Bankers and car makers – rich men paid by the government, poor men locked out at the gate

Mr Mandelson said tonight that the government is not a bail out fund.

He was talking of the car industry.

Meanwhile down the road at the Treasury that is exactly what the government is – a bail out fund for mega banks which have lost mega bucks, still wanting to pay their top employees mega pay.

The contrast in treatment between the car makers and the banks is exteme.

When will they stop being such a soft touch for the banks, to put some fairness into the situation, and to put some discipline into those banks?


  1. Raedwald
    March 20, 2009


    This has not gone unnoticed by the general public as the banks are rewarded by Labour for being bad international gamblers whilst UK industry collapses.

    I agree wholly with your previous analysis that suggests retail and commercial banking must be split from investment banking to restore a semblance of sanity to this sector.

  2. oldrightie
    March 20, 2009

    When The Labour Government is no longer in their thrall. Brown bulit his financial house of cards on the back of his cosy relationships with the likes of Goodwin and Blank. He has a natural aversion to manufacturing and manual labour. A minor academic and a fraud attracted to fraudsters.

  3. Steven_L
    March 20, 2009

    Mandy is right, the “government” are not a bail out fund, they are simply stitching the taxpayer up to act as a bail out fund for the next few decades. They probably think they are doing us a favour too, just that we’re too stupid to see it.

    As for cars, civil servants in Whitehall don’t like them. I can’t blame them, having a car is a right old hassle in London.

    After a few years of commuting on the Underground, travelling for work using a combination the Eurostar, Virgin Trains and minicabs and just jumping on the Picadilly Line to Heathrow when they want a week in the sun they can’t fathom why anyone actually needs a car to get anywhere.

    1. mikestallard
      March 21, 2009

      This, of course, does not apply to Senior Government Ministers who all have their own limos – complete with chauffeur. They also have their own roads, called “bus lanes”.

  4. Adam Collyer
    March 20, 2009

    Gordon Brown’s latest pronouncement on Northern Rock, apparently, is “nationalisation was the better option and the alternative was to allow it to go into receivership”. Which is clearly not true. We were told at the time that Lloyds were interested in buying the Rock, but needed government guarantees on Rock’s losses to do so. And the government refused to give those guarantees.

    Regardless of the merits or otherwise of these courses of action, it is very clear that there was indeed a third way open to them, which they chose not to take.

    Mr Brown seems still to be in denial over his role in the recent financial disaster.

    1. Waramess
      March 21, 2009

      I still do not understand why they did not let Northern Rock go bust.

      What is the difference between letting GKN go bust, for example and letting Northern Rock go bust.

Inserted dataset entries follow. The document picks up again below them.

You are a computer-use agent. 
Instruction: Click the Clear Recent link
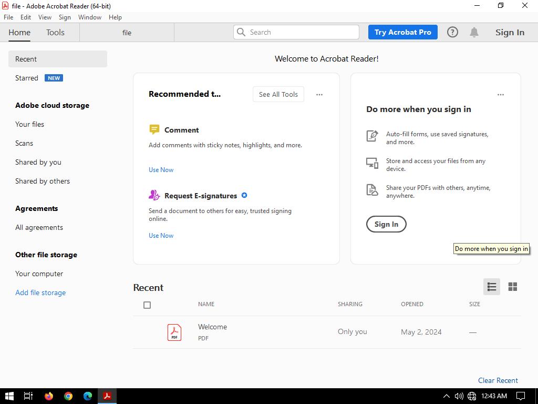(x=498, y=380)
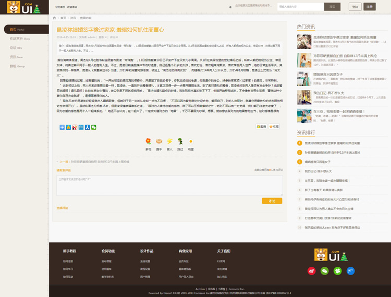This screenshot has height=297, width=391.
Task: Click the speaker announcement icon in header
Action: coord(230,7)
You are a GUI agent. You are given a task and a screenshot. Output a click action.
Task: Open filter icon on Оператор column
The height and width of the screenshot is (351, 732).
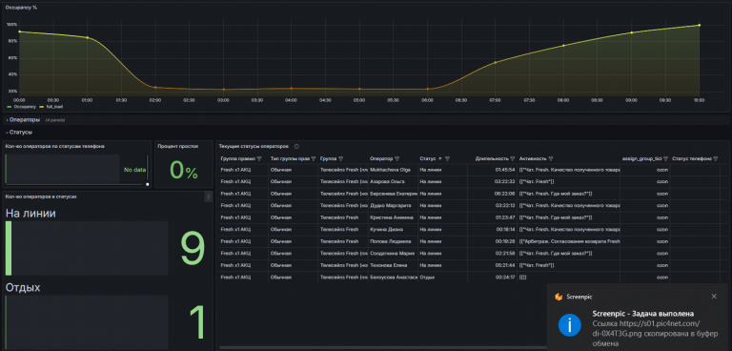[x=397, y=158]
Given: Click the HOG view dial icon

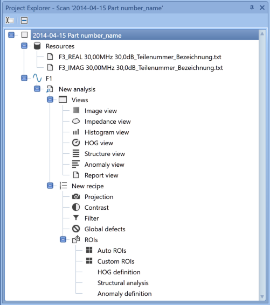Looking at the screenshot, I should [76, 143].
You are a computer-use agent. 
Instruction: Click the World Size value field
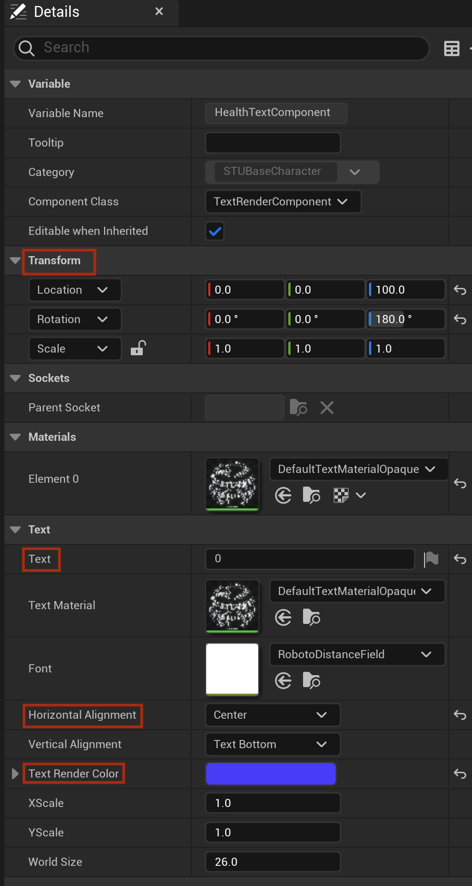tap(273, 862)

Each has creditors and each has debtors and the process of letting them go bust would be to release the debtors to the market, to be purchased without the encumbrance of the creditors.

      All the creditors are people able to asses risk and chose to accept higher returns for the higher risk.

      As for the retail depositor why the hell does the government want to extend a guarantee?

      Left to the market place the retail investors would find insurance companies willing to offer protection and that would take the government out of the picture.

      People offer obscure arguments when explaining why the banks should be protected and even more obscure arguments when explaining why Lehman should not have been allowed to fail.

      Yes, there was some dust but now it has all settled there are no obvious fall-out effects.

      The proponents of saving Lehman would have it otherwise but there is no single issue that points conclusively to such fall-out.

      We seem to forget that we have perfectly good rules for bankruptcy, but we continue to behave, as did Ted Heath with Leyland, in a purely emotional way.

      And bu**er the Audit commission, they don’t always get it right either

      1. James
        March 21, 2009

        Nonsense there is a huge difference between letting a bank go under and any other business go under.

        Northern Rock went as a domino affect of the US sub prime crisis, the customers of Northern Rock have had the domino affect damage them and if that was not bad enough letting them go bust which was not a foregone conclusion would have made the domino affect ten times worse.

        1. Waramess
          March 22, 2009

          You offer no more than a series of statements: What is the difference between letting a bank go bust and letting a corporate go bust? What “domino efffect” damage have the customers of Northern Rock suffered? And what domino affect are you talking about anyway? There is absolutely no reason to believe (certainly no precedent) that letting a bank go bust would lead to other banks going bust

          Northern Rock went bust because it was borrowing short on the wholesale markets and lending long to mortgage borrowers. This is a flawed way of funding a portfolio of long term receivables which have traditionally been funded through retail depositors. Nothing at all to do with USA sub prime.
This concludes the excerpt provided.